When J.Q. further objected to the District Court ending the hearing before he could present his entire case, the court stated that “the fact of the matter is this hearing was scheduled for a period of one day. The fact of the matter is it’s taken a day and a half, and that’s all I have.” In my view, by denying J.Q. the ability to cross-examine the CASA volunteer and present the testimony of his witnesses, the District Court failed to give the youth in need of care hearing the priority required by law, thereby failing to ensure J.Q. the opportunity to be heard at a meaningful time and in a meaningful manner.
¶84 I would conclude that the District Court violated J.Q.’s right to procedural due process at the hearing to adjudicate A.N.W. a youth in need of care.

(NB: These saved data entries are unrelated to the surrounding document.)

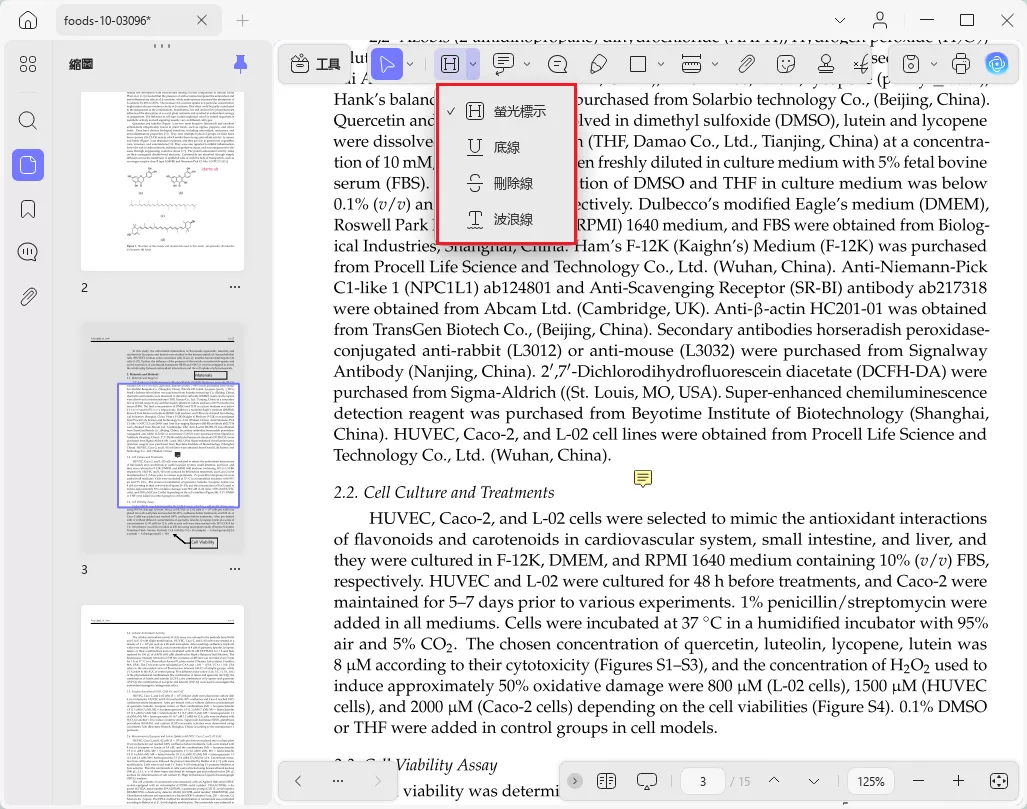The width and height of the screenshot is (1027, 809).
Task: Toggle the thumbnail panel pin
Action: tap(240, 64)
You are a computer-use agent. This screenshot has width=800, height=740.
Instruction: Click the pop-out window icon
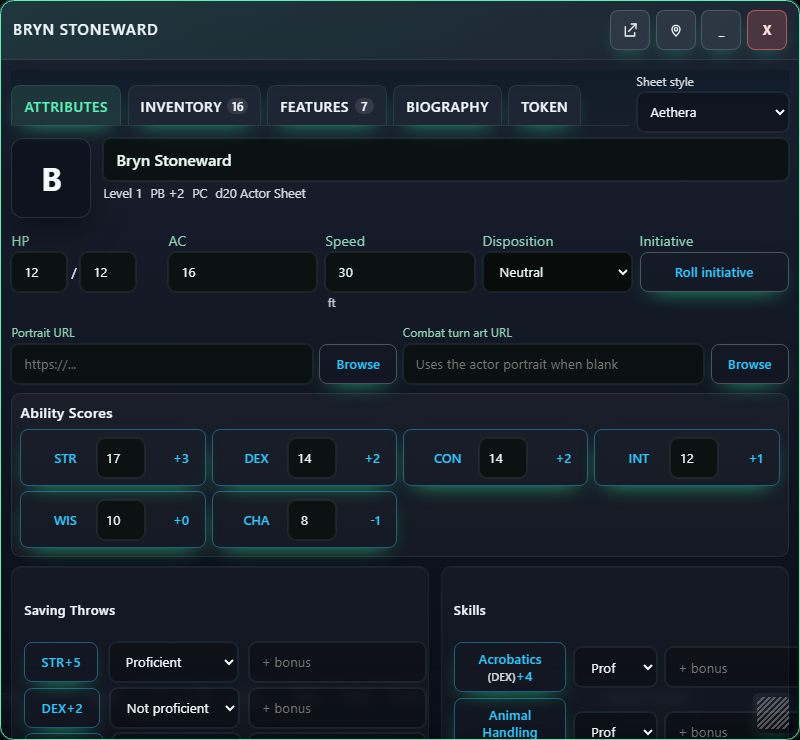(630, 30)
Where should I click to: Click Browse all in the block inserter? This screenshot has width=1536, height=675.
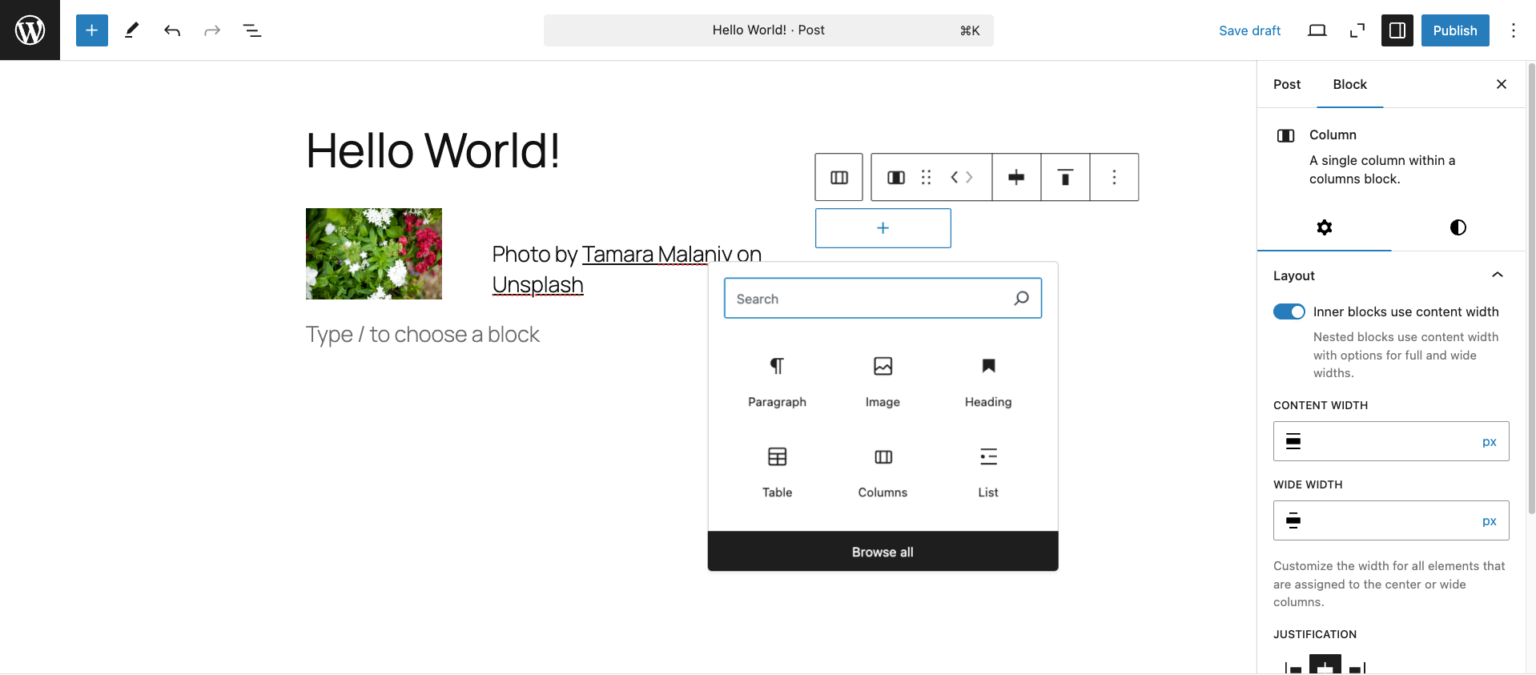tap(882, 551)
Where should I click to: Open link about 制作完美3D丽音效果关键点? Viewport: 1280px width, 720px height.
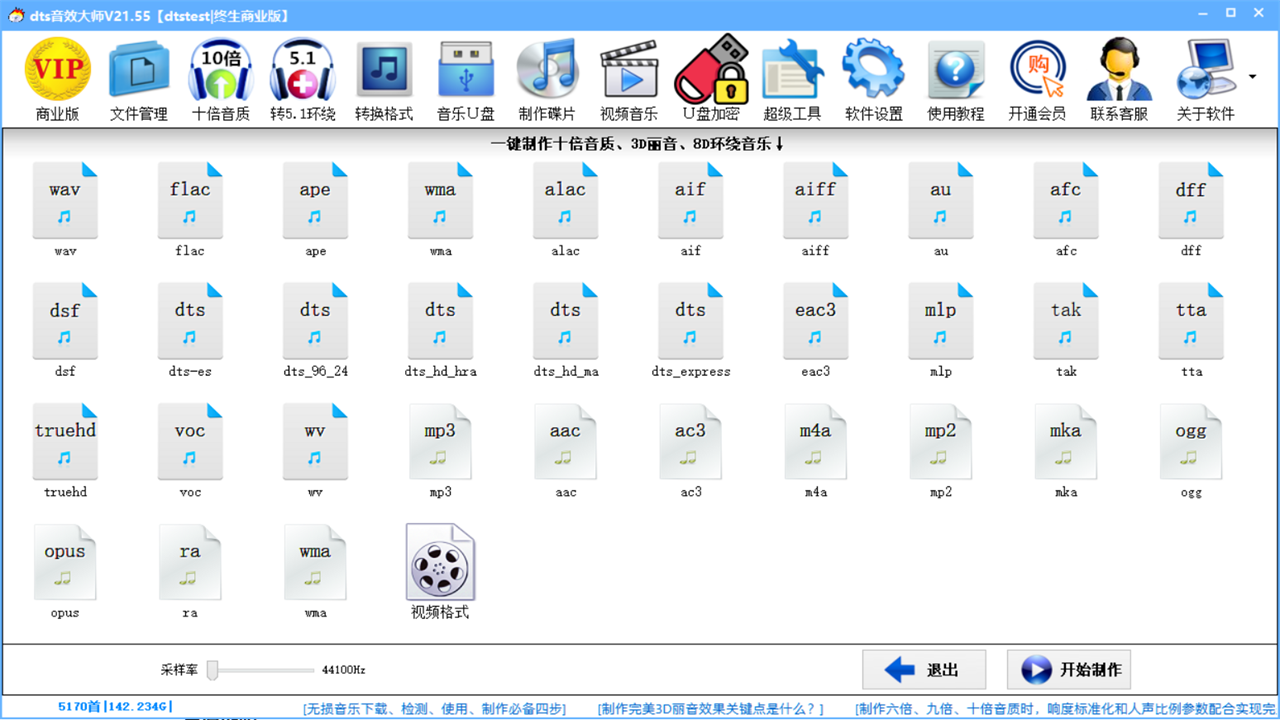point(711,709)
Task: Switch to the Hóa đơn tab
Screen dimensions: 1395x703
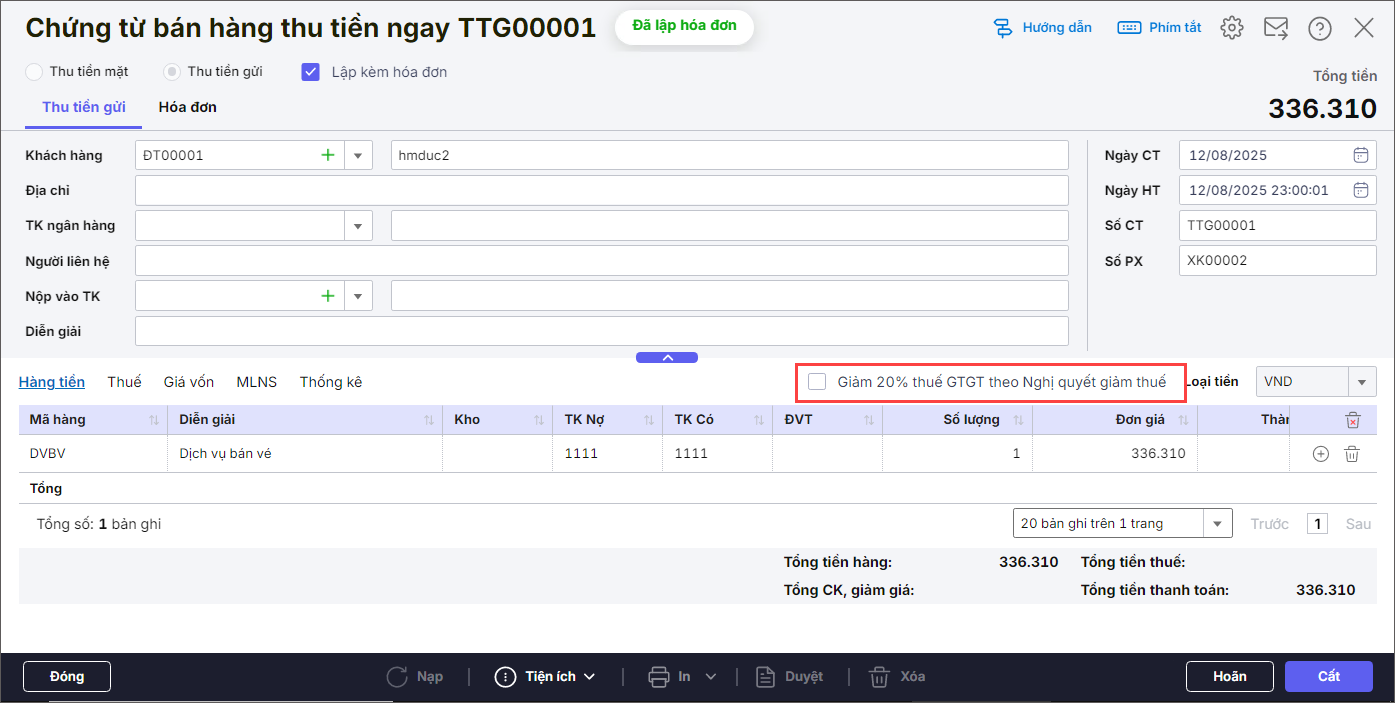Action: pos(187,107)
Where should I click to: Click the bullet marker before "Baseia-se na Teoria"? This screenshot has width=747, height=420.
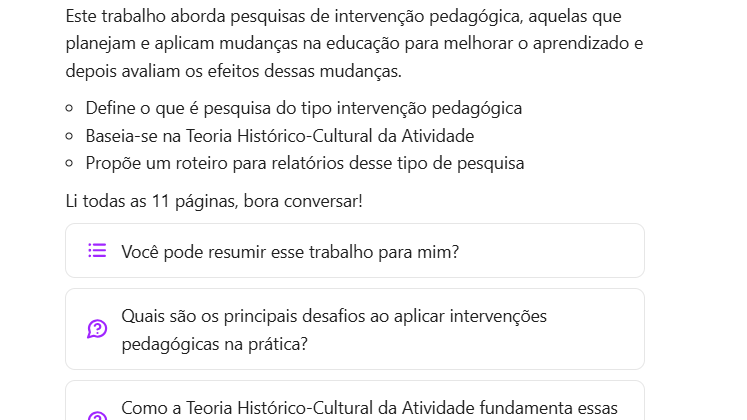pos(69,136)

Consequently, I would reverse the District Court’s youth in need of care adjudication, and I dissent from the Court’s failure to do so.
¶85 Finally, because it is my view that the District Court erred in adjudicating A.N.W. a youth in need of care based on its violation of J.Q.’s due process rights at the hearing, I also must dissent from the Court’s holding in Issue Six that the District Court did not abuse its discretion in terminating J.Q.’s parental rights.
¶86 The Department petitioned to terminate J.Q.’s parental rights based on § 41-3-609(l)(f), MCA, which provides that the district court may order the termination of parental rights upon a finding that
the child is an adjudicated youth in need of care and both of the following exist:
(i) an appropriate treatment plan that has been approved by the court has not been complied with by the parents or has not been successful; and
(ii) the conduct or condition of the parents rendering them unfit is unlikely to change within a reasonable time.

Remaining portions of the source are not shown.